#### [Provided data]

+---+

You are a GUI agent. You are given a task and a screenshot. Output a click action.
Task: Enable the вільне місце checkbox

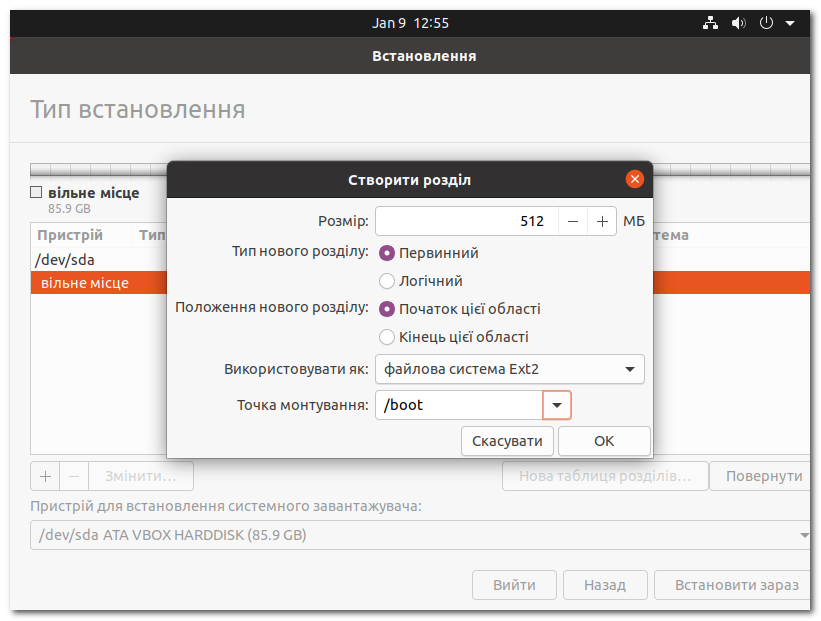(36, 192)
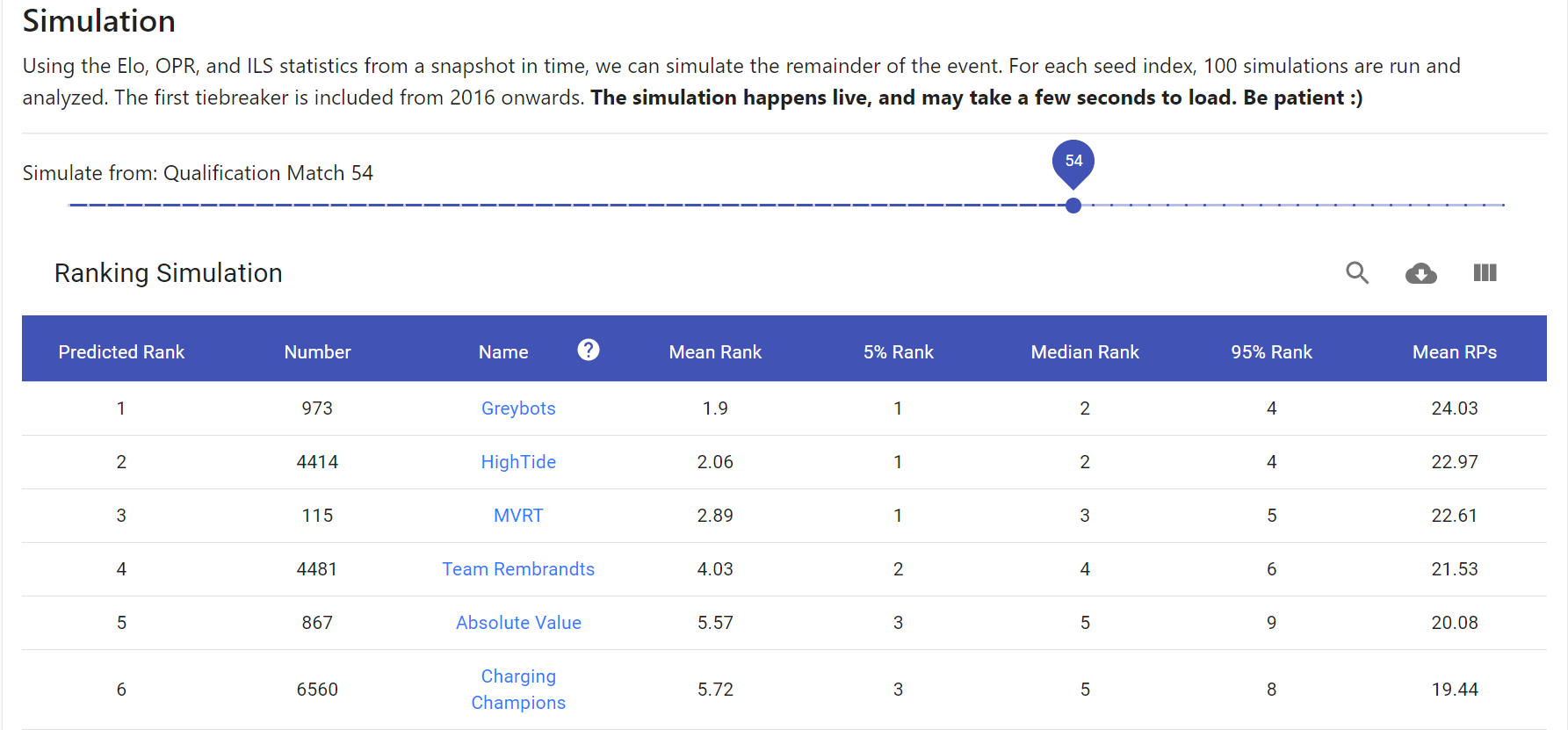Image resolution: width=1568 pixels, height=730 pixels.
Task: Sort by Mean Rank column header
Action: 715,352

+---+

#### [Task statement]
Quote the data above word for word, leaving out the pictures.

#### [Answer in full]
You are a GUI agent. You are given a task and a screenshot. Output a click action.
Task: Enable the вільне місце checkbox

(36, 192)
Image resolution: width=1568 pixels, height=730 pixels.
Task: Sort by Mean Rank column header
Action: 715,352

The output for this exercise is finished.